*Directions for this task*.
Copy each line of the listing below that contains the string "width", treating uppercase and lowercase as different.

*Extracted data*.
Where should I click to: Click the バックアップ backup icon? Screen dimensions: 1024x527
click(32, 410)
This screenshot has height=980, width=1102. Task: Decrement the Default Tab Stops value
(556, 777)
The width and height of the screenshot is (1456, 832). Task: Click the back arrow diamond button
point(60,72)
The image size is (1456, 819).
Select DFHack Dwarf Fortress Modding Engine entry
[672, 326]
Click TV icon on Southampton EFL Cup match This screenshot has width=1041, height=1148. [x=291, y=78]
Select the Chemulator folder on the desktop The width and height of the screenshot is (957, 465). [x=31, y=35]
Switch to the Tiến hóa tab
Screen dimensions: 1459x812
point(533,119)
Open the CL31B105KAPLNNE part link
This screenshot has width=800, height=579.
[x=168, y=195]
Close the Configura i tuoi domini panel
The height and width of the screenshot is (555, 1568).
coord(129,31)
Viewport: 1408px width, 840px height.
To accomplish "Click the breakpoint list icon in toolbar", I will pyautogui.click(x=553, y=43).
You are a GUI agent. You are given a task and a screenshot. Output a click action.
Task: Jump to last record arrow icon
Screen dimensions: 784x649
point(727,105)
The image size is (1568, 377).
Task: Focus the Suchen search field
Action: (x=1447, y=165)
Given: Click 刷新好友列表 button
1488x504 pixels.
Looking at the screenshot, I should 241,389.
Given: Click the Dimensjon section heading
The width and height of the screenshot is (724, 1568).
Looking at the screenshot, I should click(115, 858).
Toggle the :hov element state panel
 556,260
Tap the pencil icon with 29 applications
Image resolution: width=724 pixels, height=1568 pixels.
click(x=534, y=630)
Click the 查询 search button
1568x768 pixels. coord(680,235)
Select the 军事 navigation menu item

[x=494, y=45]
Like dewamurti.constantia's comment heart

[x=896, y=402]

*Task solution*.
This screenshot has height=980, width=1102. Task: Decrement the Default Tab Stops value
The width and height of the screenshot is (1456, 832). Task: Click the back arrow diamond button
Click TV icon on Southampton EFL Cup match This screenshot has width=1041, height=1148. [x=291, y=78]
Select the Chemulator folder on the desktop The width and height of the screenshot is (957, 465). [x=31, y=35]
This screenshot has width=800, height=579.
The height and width of the screenshot is (555, 1568).
Viewport: 1408px width, 840px height.
The width and height of the screenshot is (724, 1568).
Image resolution: width=724 pixels, height=1568 pixels.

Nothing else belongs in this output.